Hi
I have done some response of amps
I got the picture in attach
I can’t understand why from 1kHz to the high end the trace became thick
With both sw
Thanks
Hi
I have done some response of amps
I got the picture in attach
I can’t understand why from 1kHz to the high end the trace became thick
With both sw
Thanks
Looks like some kind of instability.
It’s quite visible between 200Hz and 1kHz
The test was done on AudioNote Kit III, SEPP of 300B, and the doubt is about the secondary of OT where the 0 terminal is not to ground.
I will check, maybe this is the reason
Walter
More averages and higher fft size?
Try again without using the chirp option
Ok thanks
Walter Gentilucci
+39 335343255
First, what you’re seeing is typical chirp output.
I think you’ll find the latest version (1.4.1) of QA40xPlot does a better job with Chirps due to forcing rectangular fft windows. With that said, Chirps are a low-energy test so there are things you can do to improve the Chirp result.
Use a longer FFT. This will improve low-frequency results and also improve smoothing results.

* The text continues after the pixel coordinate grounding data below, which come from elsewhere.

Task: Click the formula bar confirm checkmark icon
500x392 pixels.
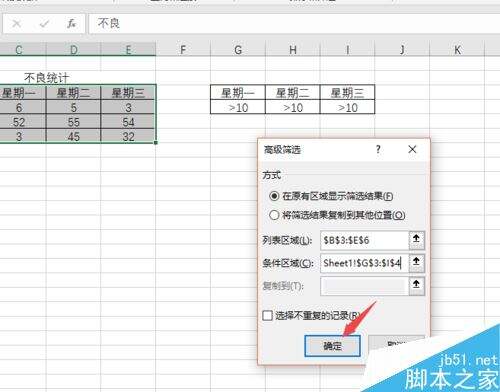Action: click(44, 24)
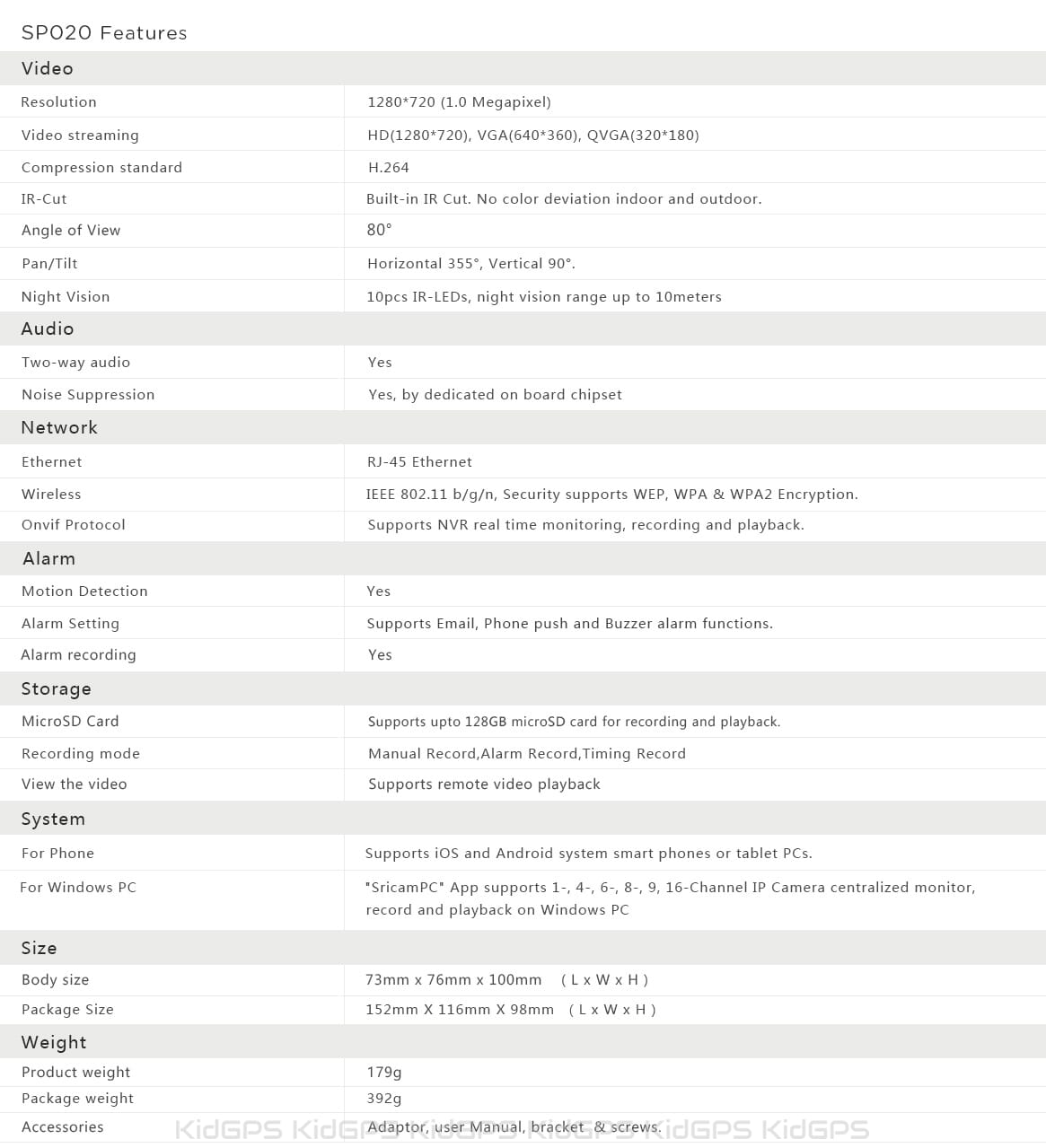Click the Pan/Tilt row label
Viewport: 1046px width, 1148px height.
pyautogui.click(x=49, y=264)
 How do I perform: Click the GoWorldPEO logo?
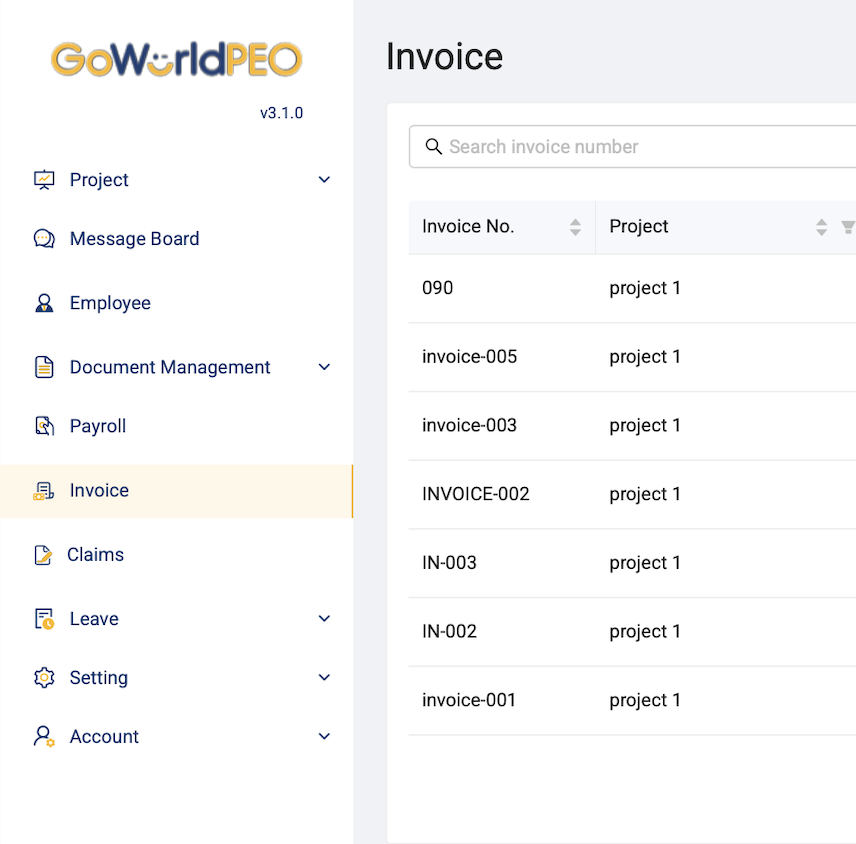coord(176,60)
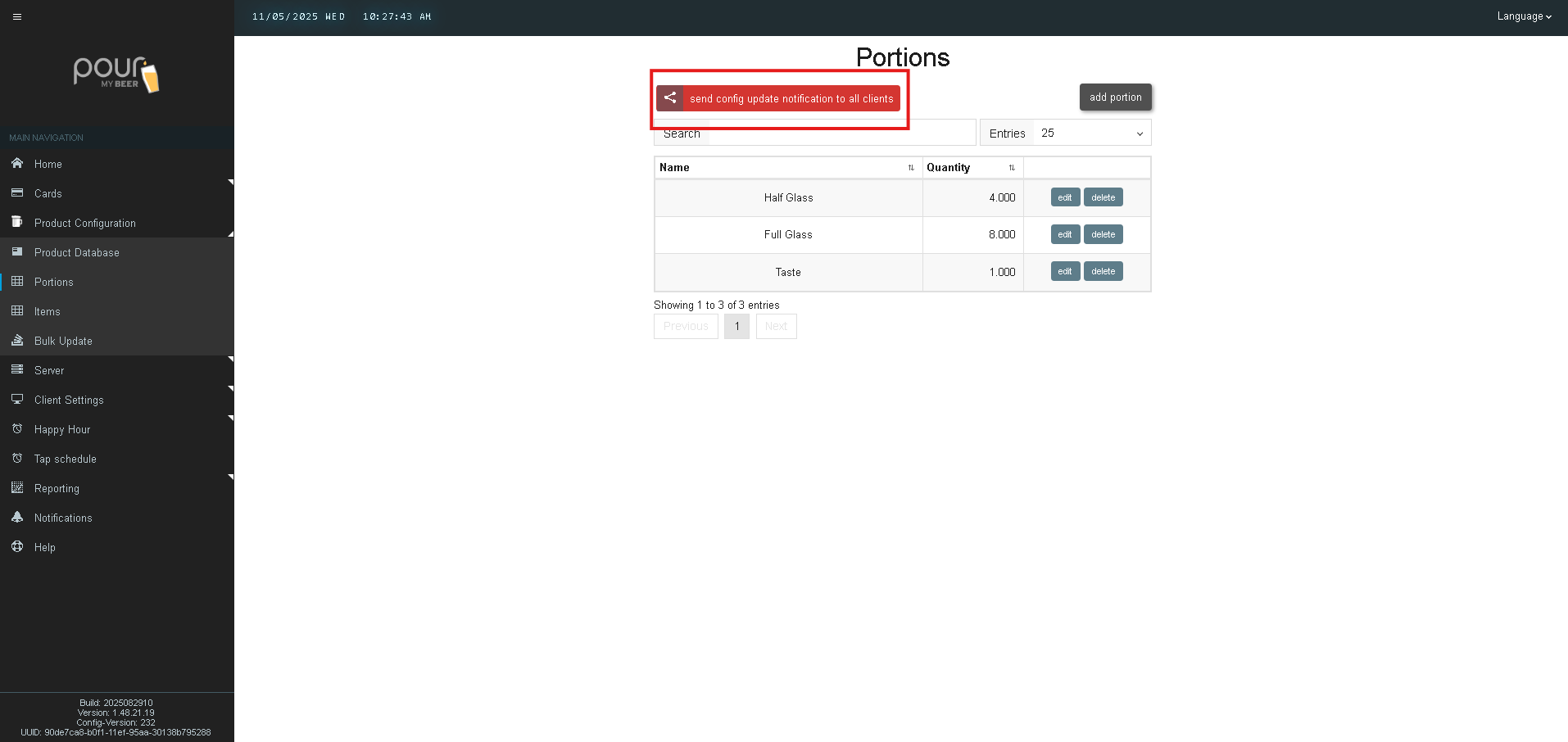Click the hamburger menu icon
This screenshot has width=1568, height=742.
(17, 16)
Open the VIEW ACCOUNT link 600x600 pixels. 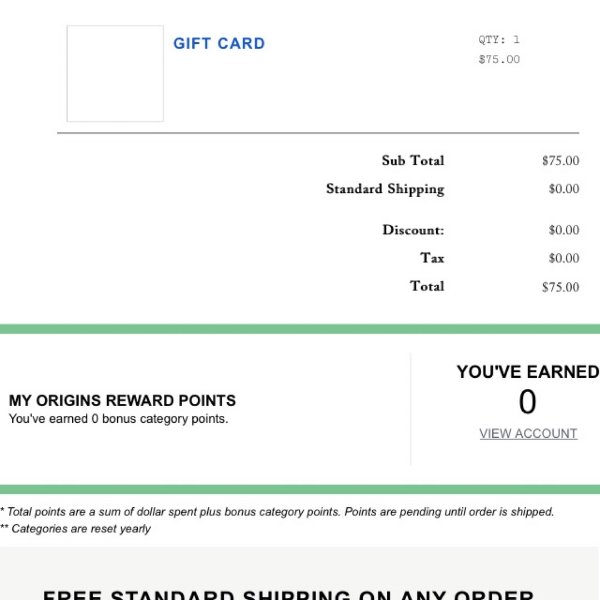point(528,434)
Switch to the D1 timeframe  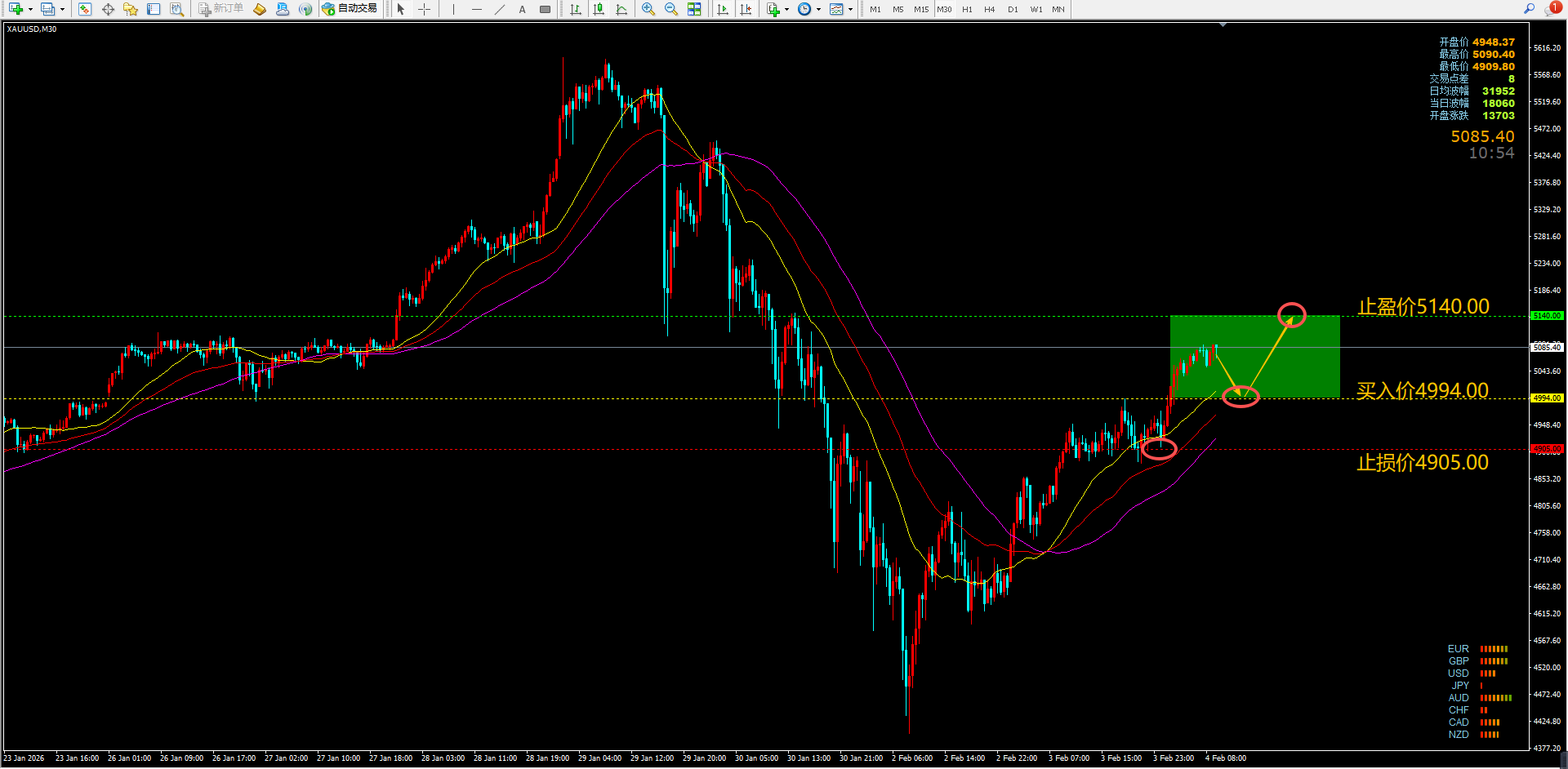coord(1013,9)
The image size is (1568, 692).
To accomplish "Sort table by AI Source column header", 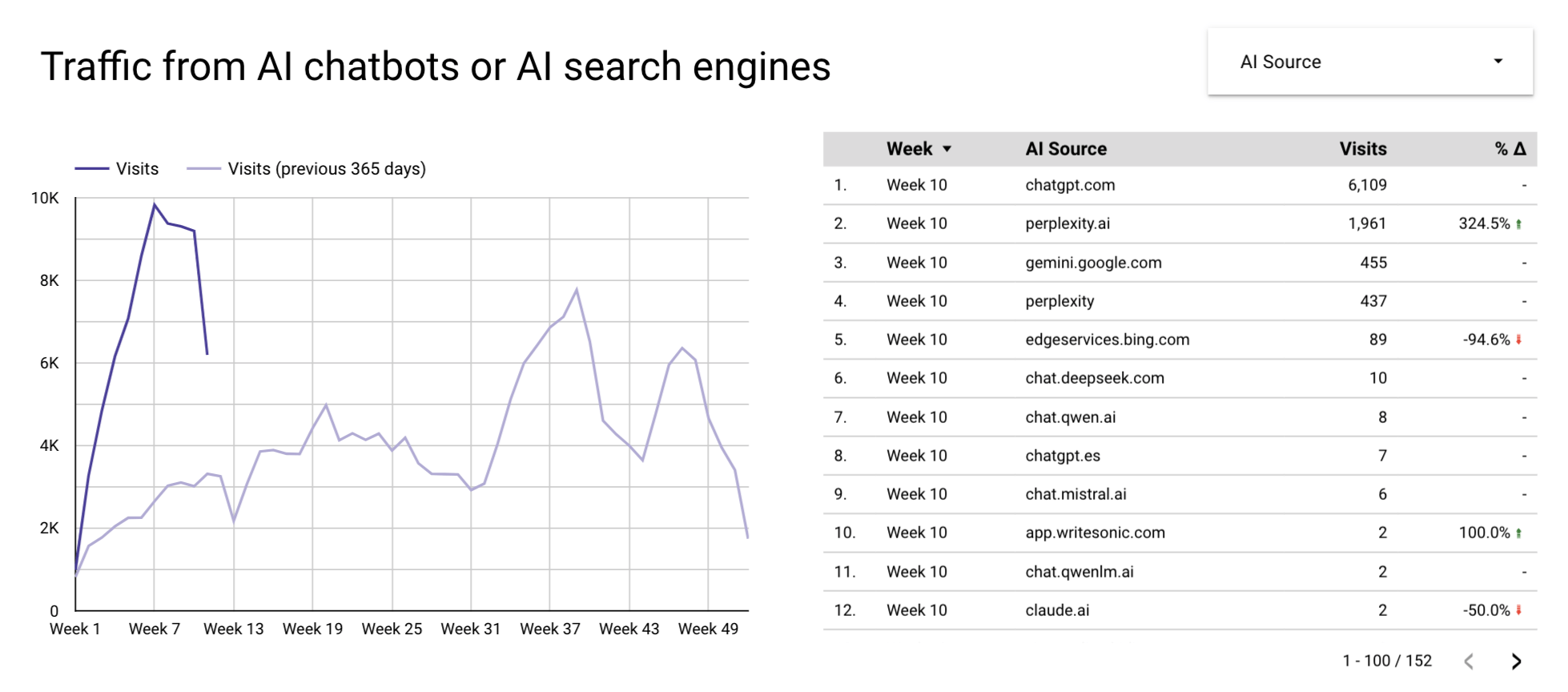I will (1066, 149).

I’d probably use 256K at your sample rate.
Increase the voltage. Because Chirp is trying to extract information from a little energy increasing the energy will improve the accuracy some.
Use smoothing. Even .01 octave will do great things at the higher frequencies without costing any real accuracy.
Reduce the frequency range. Set the range to cover the area you are really concerned about but every octave of additional frequency range reduces the energy in other octaves.
Finally, for the utmost accuracy, @handsome is correct that turning off chirp and using a standard single-frequency sweep is rock-solid accurate (especially with averaging). It will produce many fewer frequency points so it isn’t as cool and smooth looking (and it is much much slower) but the values may be more accurate at the frequency limits.